I am a big DIY'r. I recently remodeled (no, still remodeling) my house & have a covered front entry that I want to install either cultured or real stone veneer. The rest of the house has siding which I installed 1/2" foil faced insulation board under. I've continued the insulation into the entryway. First can I install over the insulation? If yes do I need roofing paper over the foam? The existing sheathing seems to be 1/4" +/-. Should I put another layer of 1/4" over it? Any guidance is appreciated. Thanks in advance for the help.


----------



## Big Dave (May 17, 2006)

Real stone yes, cultured stone no. Real stone is laid up like brick and supports itself with only a need here and there to be tied off to the wall to keep it steady as it's going up.

Cultured stone needs to be attached to a wire mesh which needs to be nailed to a plywood base with tar paper on top between the plywood and wire mesh. The stone is stuck on with grout spacing in between and then the spaces are filled in later with a mortar mix.


----------



## Ron6519 (Mar 28, 2007)

It would be unlikely the house is sheathed with 1/4" plywood. I believe 1/2" is the minimun you could have, by code.
Agree with previous post about the wire lath/mesh and would add that real stone needs a base solid enough to support the weight. You can't just pile stone on a wood porch and expect it to stay.
Ron


----------



## Tscarborough (Mar 31, 2006)

What exactly is your sheathing composed of, and how is it attached to the studs over the foam (i.e. is the foam between the studs or over them?).

The issue will be securing the base material when using any adhered veneer product, man-made or thin sliced natural.
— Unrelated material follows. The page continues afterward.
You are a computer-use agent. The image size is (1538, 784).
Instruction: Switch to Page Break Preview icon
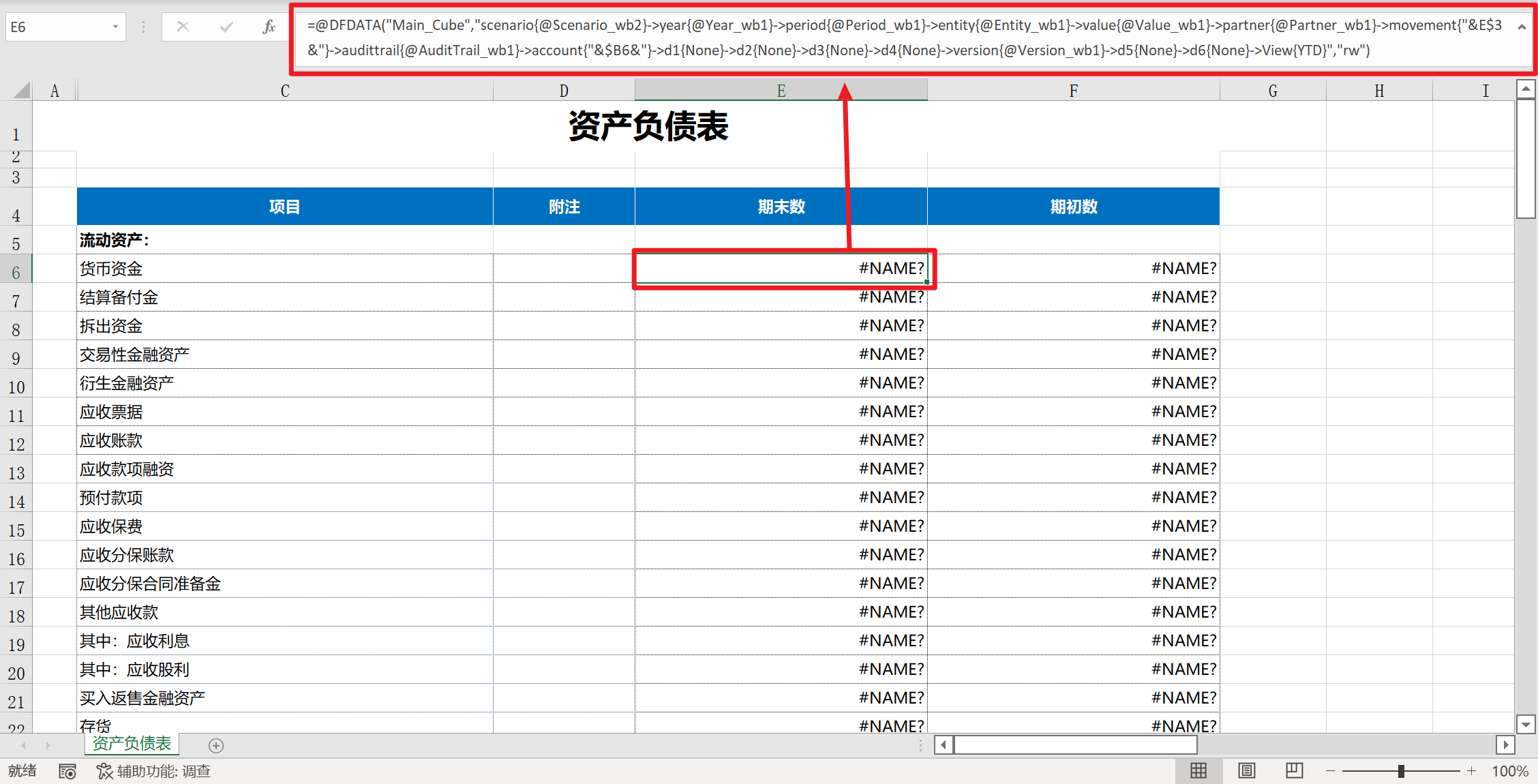[1293, 770]
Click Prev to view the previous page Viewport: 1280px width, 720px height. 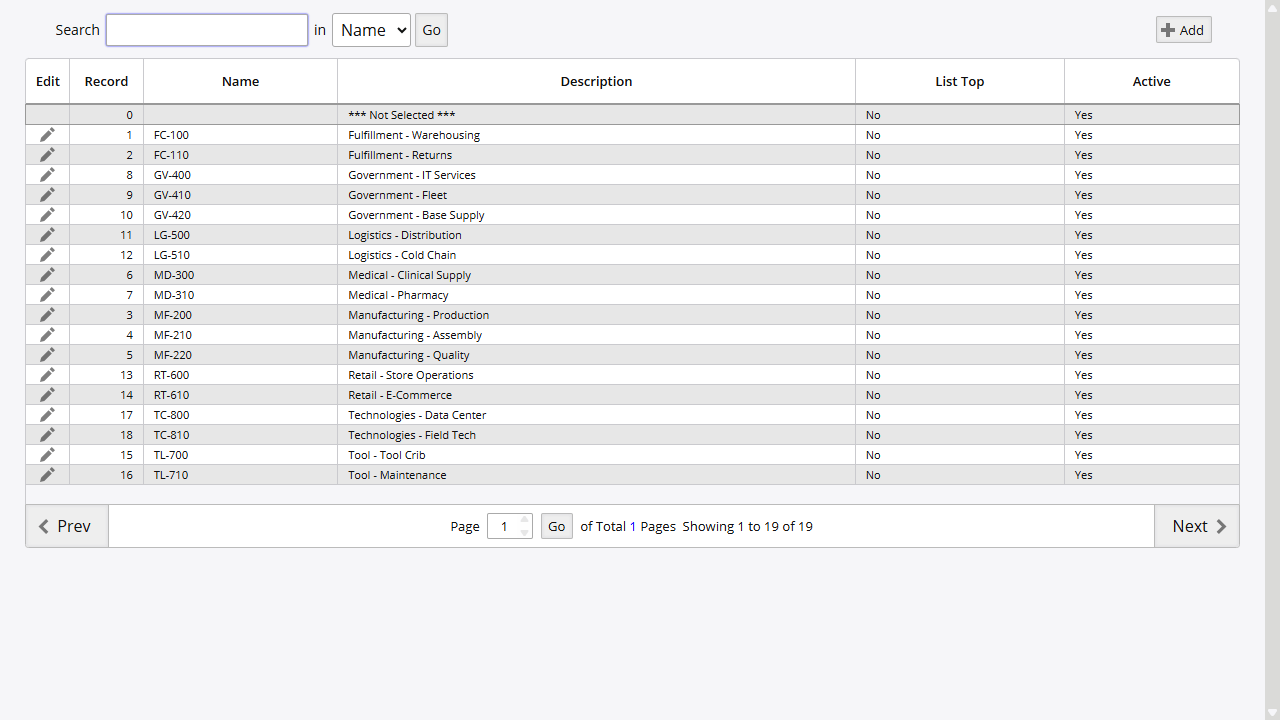(66, 525)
You most likely will not be able to use dimensional (4" thick) mortared stone.


----------



## rfjm58 (Jan 8, 2007)

I checked the dim's of the sheathing. It's 3/8" plywood. This house was a simple ranch used for a rental property so the construction was to a minimum. If need be I will forgo the insulation & glue & screw another layer of sheathing to strengthen it. The support is not a wood porch but a new full block foundation w/a 6" poured concrete top. I haven't done the surface yet so I was going to screw a steel angle to support the veneer above the deck. Can I secure the wire lath over a tar paper base installed over the foam. If I need to I will forgo the foam & glue & screw another layer of sheathing to make it more stable. I don't want to go any more than the 1/2" foam because the veneer will project to far past the new front entry system. I am not sure which way I will go (real or cultured) so I want to make sure I can do either.

Thanks


----------



## Tscarborough (Mar 31, 2006)

You must distingush between "real" (full thickness 4" thick stone), or "real" (natural stone sawn thin).


----------



## rfjm58 (Jan 8, 2007)

I am not sure which size I will be doing yet. I would rather prep it for worst case then decide in stone type later. This area is only a small part of the house plus it is covered. There won't be much loss in the winter & no heat gain in the summer, so if I loose the insulation it won't be a major problem. If I do loose the insulation, do I need to remove the Tyvek before installing roofing felt?


----------